Trustees of occupational pension schemes may replace the two stage internal dispute resolution procedure (IDRP) with a single stage procedure from 26  September 2007.

The Financial Assistance Scheme, where the winding up started between 1.1.97 and 5.4.2005, is to provide 80% of benefits capped at a pension of £26,000 pa.

Personal Accounts Delivery Service

The Personal Accounts Delivery Authority whose initial function is prepare for the implementation of personal accounts from 2012.  A personal account is defined as a “national low-cost portable pensions savings scheme”.  It is proposed that it will be a trust based occupational pension scheme, into which employees will be enrolled compulsorily unless exempted by a workplace pension, but with a right to opt-out.   The compulsory contributions are on earnings between £5,000 and £33,500 pa are 8% (employer 3%, member 4% and State 1%) and total contributions are to be capped at £3,600.

 

Pensions Bill 2007

(expected to be the Pensions Act 2008 to come into force in April 2012)   For an update see Pensions Act 2008, pensions article 28.

automatic enrolment

All employers will be required to enrol jobholders automatically on the first day of employment into a pension scheme or a personal account scheme, may be compelled to do so by a compliance notice by the Pensions Regulator and may face claims in an employment tribunal if an employee is dismissed or suffers a detriment as a result of taking any step to enforce his or her rights under these provisions.

A jobholder is an employee or worker working in Great Britain under a contract, aged at least 16 and under 75 with qualifying earnings, ie gross annual earnings of more than £5,035, and not more than £33,540.  Auto-enrolment applies only to jobholders aged at least 22 who have not reached pensionable age.  Jobholders will have the right to opt out.

The scheme into which jobholders must be enrolled, an automatic enrolment scheme, must be an occupational pension scheme which:

-      if money purchase (DC) requires contributions of at least the same level as personal accounts, ie a total of at least 8% of qualifying earning consisting of not less than 3% by the employer, members’ contributions of 4% and 1% through tax relief; or

-      if salary related (DB) is either a contracted-out scheme or one in which a pension accruing at 1/120ths  up to a maximum of 40 years starts at age 65 and is payable for life.
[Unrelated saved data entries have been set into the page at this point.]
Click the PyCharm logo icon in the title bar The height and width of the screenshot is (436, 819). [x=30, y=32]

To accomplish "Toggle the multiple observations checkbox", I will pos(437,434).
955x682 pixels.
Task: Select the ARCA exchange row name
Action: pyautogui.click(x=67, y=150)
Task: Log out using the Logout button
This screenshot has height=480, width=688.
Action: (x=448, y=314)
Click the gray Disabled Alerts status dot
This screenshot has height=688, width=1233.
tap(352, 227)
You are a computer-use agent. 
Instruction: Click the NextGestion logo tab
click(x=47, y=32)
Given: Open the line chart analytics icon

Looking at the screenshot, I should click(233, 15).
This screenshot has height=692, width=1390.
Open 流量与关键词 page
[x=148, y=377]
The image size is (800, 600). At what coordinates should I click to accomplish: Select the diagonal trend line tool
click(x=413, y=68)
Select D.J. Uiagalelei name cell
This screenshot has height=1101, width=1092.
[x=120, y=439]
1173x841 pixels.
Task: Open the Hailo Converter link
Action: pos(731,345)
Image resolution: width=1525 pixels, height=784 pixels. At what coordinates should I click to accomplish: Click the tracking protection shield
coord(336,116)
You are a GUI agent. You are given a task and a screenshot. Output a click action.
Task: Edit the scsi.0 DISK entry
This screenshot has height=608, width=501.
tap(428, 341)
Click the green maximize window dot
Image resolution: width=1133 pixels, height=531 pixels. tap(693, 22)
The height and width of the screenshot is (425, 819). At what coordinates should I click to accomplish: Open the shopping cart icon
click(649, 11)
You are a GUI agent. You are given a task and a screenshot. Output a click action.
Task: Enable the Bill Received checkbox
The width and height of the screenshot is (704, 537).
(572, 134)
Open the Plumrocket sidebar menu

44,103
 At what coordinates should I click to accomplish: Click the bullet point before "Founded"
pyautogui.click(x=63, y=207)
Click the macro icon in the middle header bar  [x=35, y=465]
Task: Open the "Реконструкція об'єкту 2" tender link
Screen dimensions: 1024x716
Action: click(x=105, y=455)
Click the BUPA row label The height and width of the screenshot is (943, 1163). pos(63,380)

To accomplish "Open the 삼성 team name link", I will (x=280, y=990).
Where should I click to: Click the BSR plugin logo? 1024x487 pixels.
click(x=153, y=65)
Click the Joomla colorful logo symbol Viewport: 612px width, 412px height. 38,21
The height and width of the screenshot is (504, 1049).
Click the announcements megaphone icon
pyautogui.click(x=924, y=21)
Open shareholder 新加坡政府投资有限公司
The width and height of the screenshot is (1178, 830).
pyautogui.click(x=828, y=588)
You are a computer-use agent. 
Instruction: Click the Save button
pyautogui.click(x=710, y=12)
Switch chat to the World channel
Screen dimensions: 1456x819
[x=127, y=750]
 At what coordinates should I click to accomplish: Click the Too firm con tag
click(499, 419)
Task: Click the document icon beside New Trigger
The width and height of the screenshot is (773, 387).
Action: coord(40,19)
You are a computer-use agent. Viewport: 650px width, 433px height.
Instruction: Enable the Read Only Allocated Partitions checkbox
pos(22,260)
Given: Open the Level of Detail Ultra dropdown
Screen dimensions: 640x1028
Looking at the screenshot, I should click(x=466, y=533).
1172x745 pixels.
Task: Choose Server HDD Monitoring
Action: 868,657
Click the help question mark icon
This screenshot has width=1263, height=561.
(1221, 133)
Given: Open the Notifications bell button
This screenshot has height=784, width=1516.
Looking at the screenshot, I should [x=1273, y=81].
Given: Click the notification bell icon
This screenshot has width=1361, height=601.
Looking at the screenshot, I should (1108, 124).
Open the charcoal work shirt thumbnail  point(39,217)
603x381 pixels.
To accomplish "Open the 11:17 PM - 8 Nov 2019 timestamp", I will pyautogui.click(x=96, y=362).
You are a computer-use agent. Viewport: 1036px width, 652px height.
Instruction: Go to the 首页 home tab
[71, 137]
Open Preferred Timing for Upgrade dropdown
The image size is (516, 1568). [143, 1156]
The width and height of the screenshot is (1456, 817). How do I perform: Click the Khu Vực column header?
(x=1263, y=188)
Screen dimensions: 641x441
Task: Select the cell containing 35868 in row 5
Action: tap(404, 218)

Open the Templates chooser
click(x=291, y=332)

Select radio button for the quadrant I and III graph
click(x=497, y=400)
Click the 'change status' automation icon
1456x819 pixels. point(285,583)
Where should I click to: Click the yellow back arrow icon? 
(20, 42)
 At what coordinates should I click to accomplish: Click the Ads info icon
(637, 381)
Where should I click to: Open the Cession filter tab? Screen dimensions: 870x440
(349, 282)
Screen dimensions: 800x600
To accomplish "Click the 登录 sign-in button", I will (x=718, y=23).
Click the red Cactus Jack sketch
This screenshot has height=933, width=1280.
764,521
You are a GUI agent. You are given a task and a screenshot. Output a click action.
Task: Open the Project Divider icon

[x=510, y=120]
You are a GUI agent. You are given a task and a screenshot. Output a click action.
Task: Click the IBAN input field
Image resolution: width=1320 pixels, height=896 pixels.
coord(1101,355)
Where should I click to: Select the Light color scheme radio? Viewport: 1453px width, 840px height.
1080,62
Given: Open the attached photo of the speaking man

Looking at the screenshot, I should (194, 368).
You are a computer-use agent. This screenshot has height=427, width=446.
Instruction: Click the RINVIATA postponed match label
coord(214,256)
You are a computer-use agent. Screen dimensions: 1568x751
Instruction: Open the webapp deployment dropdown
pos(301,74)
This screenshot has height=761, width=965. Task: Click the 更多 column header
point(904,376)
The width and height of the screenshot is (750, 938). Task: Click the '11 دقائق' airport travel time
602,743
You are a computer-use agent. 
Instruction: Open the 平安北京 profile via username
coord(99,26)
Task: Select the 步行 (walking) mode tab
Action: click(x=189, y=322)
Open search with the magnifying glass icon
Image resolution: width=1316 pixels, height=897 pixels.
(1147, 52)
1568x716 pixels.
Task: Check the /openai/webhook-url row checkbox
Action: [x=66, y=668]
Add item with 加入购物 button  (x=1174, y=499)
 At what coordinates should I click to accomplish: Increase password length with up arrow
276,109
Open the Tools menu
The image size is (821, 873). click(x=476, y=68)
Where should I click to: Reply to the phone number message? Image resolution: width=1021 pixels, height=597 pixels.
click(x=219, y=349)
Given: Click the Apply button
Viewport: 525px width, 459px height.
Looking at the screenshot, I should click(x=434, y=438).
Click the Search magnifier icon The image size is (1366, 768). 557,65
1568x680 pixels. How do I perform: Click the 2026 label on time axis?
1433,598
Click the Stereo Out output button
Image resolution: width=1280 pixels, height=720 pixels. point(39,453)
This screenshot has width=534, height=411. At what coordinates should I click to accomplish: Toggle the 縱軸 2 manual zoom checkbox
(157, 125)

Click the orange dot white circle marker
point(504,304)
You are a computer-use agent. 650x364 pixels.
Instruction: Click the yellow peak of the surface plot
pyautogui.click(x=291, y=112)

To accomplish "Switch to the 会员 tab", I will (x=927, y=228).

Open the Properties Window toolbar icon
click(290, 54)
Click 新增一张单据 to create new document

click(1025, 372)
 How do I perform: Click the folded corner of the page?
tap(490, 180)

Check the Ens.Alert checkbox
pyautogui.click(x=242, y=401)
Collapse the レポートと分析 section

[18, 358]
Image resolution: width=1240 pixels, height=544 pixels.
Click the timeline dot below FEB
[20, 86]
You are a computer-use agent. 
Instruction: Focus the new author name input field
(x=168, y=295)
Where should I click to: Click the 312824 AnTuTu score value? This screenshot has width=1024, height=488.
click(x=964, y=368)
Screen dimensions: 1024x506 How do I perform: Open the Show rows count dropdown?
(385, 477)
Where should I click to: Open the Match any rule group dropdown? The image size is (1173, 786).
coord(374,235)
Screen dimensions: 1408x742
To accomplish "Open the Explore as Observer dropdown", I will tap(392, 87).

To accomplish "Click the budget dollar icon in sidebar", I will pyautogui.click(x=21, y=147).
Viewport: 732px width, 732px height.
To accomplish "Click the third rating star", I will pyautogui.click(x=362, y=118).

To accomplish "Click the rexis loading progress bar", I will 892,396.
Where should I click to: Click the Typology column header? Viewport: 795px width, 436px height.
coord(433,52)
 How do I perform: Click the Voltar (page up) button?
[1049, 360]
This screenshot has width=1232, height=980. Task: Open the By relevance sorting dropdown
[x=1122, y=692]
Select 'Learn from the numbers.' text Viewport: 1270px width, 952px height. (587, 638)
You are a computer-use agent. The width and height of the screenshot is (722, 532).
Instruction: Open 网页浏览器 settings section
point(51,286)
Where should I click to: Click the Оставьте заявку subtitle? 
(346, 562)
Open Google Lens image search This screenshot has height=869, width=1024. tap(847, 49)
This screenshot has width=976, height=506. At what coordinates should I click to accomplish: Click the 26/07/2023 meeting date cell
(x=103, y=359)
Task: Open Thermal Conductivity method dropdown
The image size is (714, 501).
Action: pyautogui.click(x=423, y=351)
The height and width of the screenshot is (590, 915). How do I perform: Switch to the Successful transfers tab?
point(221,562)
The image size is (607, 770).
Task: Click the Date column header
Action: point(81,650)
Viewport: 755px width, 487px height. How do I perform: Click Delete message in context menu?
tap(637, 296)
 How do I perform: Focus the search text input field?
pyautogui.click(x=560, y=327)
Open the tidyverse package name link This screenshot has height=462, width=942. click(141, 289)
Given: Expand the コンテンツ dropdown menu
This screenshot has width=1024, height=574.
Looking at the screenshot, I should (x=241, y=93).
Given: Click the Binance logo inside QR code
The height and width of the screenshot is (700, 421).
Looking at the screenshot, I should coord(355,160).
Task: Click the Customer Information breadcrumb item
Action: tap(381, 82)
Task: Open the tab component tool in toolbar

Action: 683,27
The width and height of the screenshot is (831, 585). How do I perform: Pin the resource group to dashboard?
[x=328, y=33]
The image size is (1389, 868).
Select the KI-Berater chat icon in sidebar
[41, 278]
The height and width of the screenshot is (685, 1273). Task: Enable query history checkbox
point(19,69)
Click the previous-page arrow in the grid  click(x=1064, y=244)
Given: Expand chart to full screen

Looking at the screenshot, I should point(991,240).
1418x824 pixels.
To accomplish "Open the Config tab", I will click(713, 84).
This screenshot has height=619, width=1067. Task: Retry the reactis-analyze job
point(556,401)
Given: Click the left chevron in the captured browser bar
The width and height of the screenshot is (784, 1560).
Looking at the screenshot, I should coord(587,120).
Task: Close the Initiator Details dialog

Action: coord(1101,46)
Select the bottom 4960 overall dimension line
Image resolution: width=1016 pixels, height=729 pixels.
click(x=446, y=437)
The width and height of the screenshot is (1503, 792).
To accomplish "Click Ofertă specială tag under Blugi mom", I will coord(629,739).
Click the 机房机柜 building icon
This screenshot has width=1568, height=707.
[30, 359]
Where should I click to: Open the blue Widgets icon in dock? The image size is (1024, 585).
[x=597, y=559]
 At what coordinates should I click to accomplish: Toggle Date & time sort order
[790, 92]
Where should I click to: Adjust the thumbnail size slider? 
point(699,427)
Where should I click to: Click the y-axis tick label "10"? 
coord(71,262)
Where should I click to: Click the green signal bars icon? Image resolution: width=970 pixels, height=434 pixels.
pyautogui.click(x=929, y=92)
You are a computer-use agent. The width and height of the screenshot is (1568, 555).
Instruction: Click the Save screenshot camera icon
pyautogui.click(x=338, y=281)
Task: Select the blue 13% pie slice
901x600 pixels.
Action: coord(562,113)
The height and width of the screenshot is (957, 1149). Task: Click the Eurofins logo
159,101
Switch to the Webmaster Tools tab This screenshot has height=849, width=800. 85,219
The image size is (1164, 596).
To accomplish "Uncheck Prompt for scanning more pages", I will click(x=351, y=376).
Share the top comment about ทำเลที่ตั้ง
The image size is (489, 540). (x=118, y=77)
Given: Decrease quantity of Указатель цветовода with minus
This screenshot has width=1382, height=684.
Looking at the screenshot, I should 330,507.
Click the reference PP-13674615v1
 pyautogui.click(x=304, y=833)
The employer will be exempt if it provides a qualifying scheme, which may be occupational or personal, which requires either the same DC contribution as are payable to an automatic enrolment scheme or are broadly equivalent to the DB alternative.

Personal Accounts Delivery Service

The bill continues the process started in the Pensions Act 2007 for the introduction on personal accounts in 2012.  A Personal Accounts Delivery Authority will design this scheme (at arm’s length from Government) and the Pensions Regulator will be the compliance body.

state pension

The Additional State Pension will be simplified by consolidating the rights under the Graduated Retirement Benefit, SERPs and State Second Pensions into a single amount.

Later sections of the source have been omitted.